The nomination of acting DEA administrator Michele Leonhart was passed unanimously out of the Senate Judiciary Committee last Wednesday, but Sen. Herb Kohl (D-WI) said he intended to put a hold on her nomination on the Senate floor because of concerns over access to pain medications by nursing home residents. (Watch the hearing here; go to the 43:20 mark.)

Michele Leonhart
"I have continuing concerns about her nomination," Kohl told the committee. "I'm not going to hold her up here today, but I do intend to hold her nomination up on the Senate floor until we make more progress on our goal of ensuring nursing home residents get timely access to the prescription drug care that they need. The most recent suggestions we received from the Department of Justice require waiting for all 50 states to take action. That's not acceptable.  Everyday nursing home patients continue to suffer from agonizing pain, so we need to get a solution to this problem of getting them the prescriptions drugs they need to alleviate this pain when they need it, which is not happening today."

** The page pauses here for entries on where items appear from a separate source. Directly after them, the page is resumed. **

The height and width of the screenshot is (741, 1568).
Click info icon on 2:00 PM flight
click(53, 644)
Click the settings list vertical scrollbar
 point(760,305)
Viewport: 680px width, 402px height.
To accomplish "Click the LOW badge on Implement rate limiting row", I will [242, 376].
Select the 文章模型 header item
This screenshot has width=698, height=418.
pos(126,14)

Sen. Sheldon Whitehouse (D-RI) also used the Judiciary Committee executive session to criticize the DEA. "DEA has been a real impediment to providing needed comfort and relief to seniors in nursing homes and far too bureaucratic," he said. "The agency has also been a real impediment to the expansion of e-prescribing -- only under real pressure have they tried to accommodate our very important concerns about developing the health infrastructure. I look forward to stronger signals from the DEA that they will take these concerns seriously."

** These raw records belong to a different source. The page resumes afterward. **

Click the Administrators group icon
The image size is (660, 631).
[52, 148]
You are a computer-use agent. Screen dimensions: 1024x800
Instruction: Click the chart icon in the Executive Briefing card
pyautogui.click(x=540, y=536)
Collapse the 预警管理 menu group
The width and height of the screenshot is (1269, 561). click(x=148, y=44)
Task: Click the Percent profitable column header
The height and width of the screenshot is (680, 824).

"I suspect these comments will be heard loud and clear," said committee chair Sen. Patrick Leahy (D-VT), before calling a vote on Leonhart's nomination.

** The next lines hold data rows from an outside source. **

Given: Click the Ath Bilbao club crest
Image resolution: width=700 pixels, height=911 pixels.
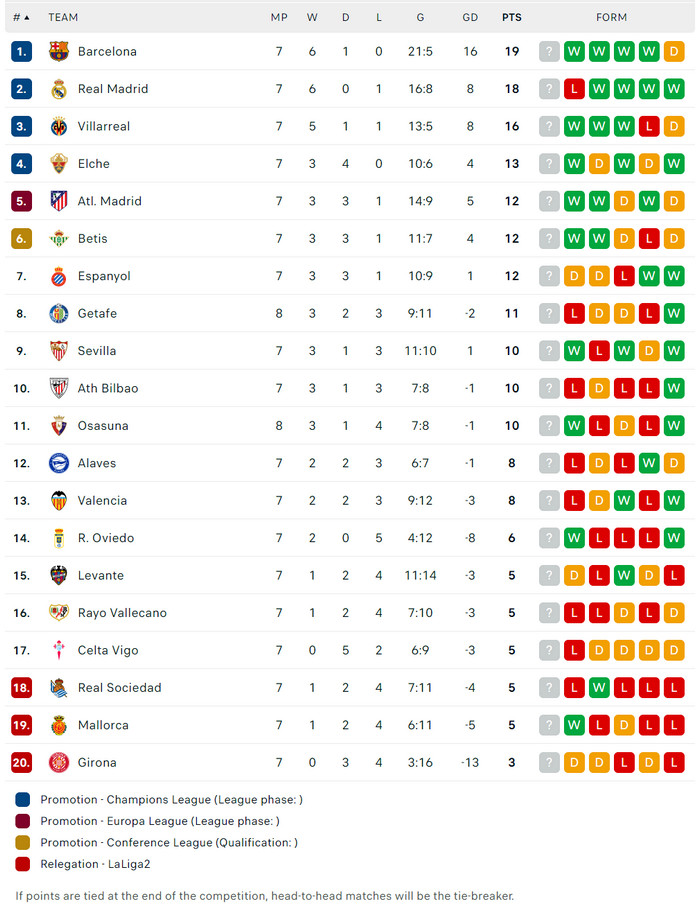Looking at the screenshot, I should click(59, 388).
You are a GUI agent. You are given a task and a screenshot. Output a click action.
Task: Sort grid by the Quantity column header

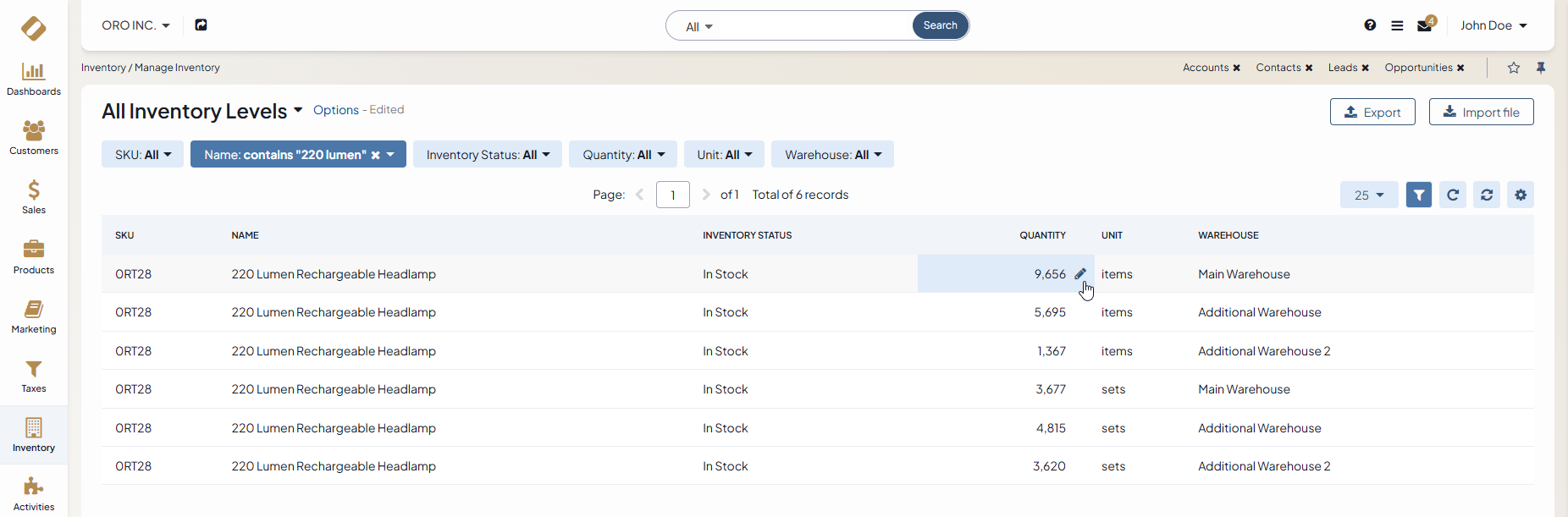coord(1042,235)
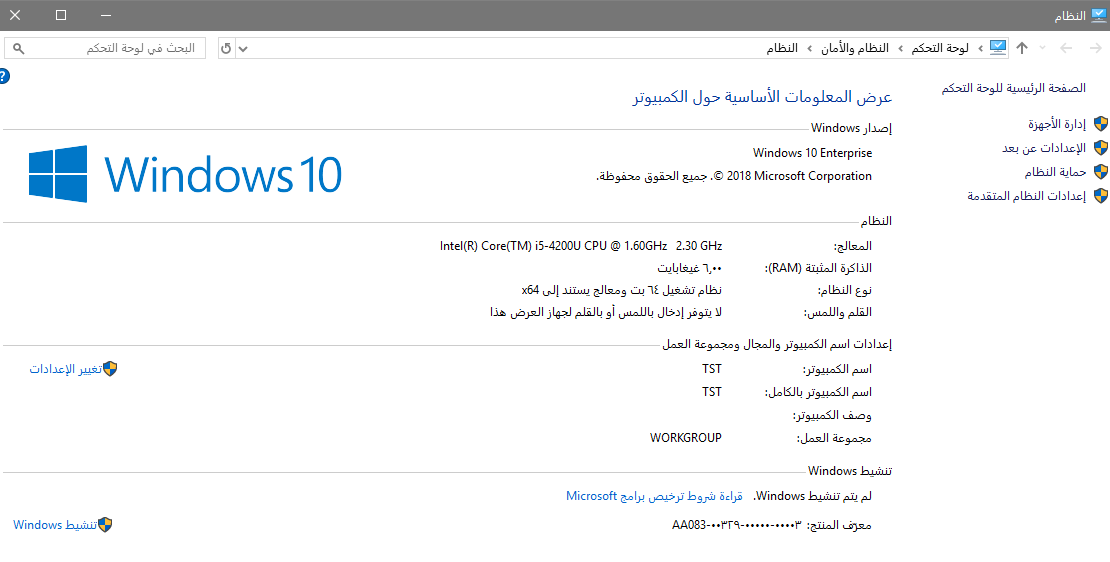Open the recent locations dropdown arrow
Screen dimensions: 1110x562
click(x=1043, y=48)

Leonhart is strongly opposed by the drug reform and medical marijuana communities, which had urged senators to ask her tough questions about DEA raids on medical marijuana providers, her refusal to approve a Massachusetts researcher's request for permission to grow his own marijuana, and other grounds. None of the senators actually did ask about those issues during her confirmation hearings last month, although the senior pain relief issue was also aired then.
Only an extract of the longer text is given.